*** Records to use Section Begins ***
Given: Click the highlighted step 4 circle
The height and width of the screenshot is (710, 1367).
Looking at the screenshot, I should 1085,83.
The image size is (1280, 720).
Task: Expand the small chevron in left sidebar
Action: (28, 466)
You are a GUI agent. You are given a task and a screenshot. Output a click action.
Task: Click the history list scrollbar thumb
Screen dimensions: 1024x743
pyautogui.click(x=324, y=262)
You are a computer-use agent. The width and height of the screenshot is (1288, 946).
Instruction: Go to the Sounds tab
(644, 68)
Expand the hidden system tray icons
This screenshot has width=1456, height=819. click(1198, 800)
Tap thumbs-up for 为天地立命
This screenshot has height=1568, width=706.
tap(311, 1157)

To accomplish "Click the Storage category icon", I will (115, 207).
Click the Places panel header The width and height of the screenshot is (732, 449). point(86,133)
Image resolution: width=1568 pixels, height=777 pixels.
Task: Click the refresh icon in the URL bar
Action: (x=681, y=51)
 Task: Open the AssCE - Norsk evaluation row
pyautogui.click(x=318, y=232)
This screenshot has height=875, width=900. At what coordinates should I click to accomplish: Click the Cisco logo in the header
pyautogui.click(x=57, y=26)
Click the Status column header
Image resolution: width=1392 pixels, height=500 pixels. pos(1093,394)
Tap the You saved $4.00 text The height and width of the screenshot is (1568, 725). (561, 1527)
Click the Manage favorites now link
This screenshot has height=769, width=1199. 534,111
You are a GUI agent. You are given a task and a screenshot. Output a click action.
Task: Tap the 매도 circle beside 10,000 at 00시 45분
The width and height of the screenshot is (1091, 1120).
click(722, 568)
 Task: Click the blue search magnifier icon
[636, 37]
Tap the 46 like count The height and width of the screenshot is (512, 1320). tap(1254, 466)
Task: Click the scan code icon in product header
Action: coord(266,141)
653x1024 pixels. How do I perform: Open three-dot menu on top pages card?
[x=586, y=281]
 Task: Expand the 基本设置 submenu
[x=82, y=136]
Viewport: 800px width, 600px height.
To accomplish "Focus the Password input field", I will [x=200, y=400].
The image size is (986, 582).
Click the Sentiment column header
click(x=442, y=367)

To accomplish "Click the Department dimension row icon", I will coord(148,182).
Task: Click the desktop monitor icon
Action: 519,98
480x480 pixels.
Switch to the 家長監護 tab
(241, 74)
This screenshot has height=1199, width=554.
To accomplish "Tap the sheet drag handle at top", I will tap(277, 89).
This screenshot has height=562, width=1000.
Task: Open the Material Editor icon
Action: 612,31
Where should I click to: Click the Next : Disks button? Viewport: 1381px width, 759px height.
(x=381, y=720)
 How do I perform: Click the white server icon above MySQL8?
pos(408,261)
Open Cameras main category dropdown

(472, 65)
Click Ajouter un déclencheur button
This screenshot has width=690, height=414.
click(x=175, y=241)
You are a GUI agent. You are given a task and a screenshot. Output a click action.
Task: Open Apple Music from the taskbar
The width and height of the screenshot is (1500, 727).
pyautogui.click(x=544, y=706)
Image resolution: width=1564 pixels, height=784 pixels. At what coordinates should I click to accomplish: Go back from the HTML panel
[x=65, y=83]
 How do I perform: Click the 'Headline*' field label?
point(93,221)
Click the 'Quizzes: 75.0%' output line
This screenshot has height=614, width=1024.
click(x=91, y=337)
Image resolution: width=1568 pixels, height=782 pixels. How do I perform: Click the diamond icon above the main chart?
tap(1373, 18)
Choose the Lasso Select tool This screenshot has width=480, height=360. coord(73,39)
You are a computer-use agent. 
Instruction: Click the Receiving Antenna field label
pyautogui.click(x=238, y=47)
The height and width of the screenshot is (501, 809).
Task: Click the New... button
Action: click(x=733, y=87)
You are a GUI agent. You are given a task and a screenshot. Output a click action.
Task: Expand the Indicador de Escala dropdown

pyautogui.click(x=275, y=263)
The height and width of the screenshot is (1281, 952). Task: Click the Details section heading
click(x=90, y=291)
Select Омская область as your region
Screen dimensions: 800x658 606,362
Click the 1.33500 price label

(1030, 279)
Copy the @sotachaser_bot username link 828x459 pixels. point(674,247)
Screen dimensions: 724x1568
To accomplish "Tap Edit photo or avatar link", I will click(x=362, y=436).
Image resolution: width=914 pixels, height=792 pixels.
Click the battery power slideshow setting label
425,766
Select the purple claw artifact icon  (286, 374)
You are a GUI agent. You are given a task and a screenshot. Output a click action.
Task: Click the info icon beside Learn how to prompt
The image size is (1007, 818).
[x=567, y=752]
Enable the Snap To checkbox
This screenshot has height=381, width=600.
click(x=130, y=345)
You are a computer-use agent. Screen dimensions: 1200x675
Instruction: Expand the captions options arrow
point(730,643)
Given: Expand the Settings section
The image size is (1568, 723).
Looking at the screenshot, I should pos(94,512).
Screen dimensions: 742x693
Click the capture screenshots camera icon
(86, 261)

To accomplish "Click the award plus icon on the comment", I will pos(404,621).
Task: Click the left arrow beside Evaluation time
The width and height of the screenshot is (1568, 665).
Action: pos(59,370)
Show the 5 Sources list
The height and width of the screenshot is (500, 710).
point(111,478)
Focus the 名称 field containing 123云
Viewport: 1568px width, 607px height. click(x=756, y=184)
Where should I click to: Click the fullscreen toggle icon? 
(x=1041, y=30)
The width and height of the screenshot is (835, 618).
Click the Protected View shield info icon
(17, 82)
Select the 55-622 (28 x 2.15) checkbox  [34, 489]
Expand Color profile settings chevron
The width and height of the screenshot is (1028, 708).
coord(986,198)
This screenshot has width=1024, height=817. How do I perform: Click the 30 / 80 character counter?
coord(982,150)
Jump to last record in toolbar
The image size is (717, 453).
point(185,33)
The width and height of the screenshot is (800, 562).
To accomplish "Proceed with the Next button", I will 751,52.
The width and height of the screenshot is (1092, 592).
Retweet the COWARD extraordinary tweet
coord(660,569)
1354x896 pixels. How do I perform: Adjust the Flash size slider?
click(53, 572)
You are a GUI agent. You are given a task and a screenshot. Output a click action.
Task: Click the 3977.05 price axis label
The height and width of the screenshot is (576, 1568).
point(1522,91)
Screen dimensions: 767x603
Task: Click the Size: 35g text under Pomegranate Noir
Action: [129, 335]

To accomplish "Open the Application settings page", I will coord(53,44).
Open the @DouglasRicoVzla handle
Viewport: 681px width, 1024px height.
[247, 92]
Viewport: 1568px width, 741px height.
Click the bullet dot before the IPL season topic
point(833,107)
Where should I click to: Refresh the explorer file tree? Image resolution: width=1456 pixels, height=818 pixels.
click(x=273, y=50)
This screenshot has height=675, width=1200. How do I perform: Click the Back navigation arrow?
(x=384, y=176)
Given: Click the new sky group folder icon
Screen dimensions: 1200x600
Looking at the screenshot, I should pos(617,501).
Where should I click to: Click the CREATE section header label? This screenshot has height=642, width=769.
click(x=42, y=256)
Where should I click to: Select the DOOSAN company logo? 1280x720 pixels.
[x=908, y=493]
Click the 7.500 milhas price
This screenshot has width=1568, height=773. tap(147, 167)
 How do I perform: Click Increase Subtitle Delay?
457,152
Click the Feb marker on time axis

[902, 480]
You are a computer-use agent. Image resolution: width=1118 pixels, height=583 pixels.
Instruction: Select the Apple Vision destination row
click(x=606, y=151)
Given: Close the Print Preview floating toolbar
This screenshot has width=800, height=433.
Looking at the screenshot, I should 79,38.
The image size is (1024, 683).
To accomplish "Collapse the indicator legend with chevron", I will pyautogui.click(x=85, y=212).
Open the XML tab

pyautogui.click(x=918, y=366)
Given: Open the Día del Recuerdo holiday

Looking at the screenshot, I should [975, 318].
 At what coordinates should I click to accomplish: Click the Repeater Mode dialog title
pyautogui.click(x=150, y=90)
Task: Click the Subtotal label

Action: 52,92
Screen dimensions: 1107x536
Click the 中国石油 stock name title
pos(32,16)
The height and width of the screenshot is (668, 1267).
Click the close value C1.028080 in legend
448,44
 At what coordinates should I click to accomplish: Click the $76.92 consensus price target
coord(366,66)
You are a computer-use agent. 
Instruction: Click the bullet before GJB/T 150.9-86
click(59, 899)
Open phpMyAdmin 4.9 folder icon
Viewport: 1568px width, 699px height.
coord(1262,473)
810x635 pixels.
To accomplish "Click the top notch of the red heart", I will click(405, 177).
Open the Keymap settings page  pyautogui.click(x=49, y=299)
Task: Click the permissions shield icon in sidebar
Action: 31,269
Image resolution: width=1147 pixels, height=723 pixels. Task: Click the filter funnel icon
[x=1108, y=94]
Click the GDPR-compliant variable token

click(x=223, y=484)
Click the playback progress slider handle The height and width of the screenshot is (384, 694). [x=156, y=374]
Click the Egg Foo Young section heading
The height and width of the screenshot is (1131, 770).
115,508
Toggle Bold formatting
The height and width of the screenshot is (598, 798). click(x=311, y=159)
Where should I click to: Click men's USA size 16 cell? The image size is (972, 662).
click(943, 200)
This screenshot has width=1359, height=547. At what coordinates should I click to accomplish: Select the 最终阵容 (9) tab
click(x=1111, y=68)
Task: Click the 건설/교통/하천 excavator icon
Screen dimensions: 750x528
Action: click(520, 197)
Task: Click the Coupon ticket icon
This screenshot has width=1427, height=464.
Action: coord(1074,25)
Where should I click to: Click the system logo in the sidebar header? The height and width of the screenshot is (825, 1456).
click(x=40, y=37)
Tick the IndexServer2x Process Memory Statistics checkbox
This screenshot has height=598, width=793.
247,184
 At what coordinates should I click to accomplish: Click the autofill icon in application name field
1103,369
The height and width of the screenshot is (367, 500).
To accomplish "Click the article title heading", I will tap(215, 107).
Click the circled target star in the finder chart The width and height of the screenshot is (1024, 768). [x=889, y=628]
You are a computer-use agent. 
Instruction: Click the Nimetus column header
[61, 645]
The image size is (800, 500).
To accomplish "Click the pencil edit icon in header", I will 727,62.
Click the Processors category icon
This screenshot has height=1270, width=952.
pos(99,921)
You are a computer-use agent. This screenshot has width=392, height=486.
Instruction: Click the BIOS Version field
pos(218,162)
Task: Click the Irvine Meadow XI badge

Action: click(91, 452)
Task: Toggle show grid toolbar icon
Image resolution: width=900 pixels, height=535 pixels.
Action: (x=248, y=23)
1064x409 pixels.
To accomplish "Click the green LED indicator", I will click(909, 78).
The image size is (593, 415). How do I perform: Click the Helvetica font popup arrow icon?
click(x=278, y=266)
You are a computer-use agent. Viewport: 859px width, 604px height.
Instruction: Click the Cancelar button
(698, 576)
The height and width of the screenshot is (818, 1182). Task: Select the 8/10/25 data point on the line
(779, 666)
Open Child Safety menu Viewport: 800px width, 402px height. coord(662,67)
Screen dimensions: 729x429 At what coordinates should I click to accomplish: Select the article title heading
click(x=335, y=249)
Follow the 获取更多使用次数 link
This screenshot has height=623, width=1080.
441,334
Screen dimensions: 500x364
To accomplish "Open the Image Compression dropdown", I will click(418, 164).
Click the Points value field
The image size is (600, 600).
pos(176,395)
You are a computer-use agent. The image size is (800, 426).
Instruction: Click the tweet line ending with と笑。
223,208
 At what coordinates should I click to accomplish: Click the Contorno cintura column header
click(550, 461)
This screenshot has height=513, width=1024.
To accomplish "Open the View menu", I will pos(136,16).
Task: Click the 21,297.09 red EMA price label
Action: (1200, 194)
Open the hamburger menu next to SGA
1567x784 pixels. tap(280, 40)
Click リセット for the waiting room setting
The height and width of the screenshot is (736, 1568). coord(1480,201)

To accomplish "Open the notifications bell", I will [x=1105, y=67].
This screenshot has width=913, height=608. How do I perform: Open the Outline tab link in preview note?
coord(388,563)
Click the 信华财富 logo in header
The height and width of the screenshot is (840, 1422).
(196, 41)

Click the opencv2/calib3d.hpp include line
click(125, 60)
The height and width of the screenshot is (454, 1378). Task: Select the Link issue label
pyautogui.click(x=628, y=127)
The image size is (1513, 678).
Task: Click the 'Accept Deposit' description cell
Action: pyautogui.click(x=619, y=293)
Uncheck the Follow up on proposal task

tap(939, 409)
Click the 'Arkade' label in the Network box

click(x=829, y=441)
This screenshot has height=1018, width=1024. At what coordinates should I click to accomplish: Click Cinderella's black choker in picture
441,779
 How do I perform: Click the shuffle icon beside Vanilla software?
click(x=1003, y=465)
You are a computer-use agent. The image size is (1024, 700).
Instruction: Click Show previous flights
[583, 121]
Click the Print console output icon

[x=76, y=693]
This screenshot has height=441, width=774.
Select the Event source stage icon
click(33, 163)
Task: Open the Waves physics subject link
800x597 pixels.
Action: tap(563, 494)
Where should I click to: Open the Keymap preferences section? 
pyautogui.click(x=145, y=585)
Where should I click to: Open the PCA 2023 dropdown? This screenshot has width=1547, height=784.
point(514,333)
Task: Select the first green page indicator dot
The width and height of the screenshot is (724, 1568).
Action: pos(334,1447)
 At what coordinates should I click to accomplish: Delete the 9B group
*** Records to use Section Ends ***
*What is required*:
Check each line of the data above for the string "group", then report how many lines have it, with no other words.

*Answer section*:
2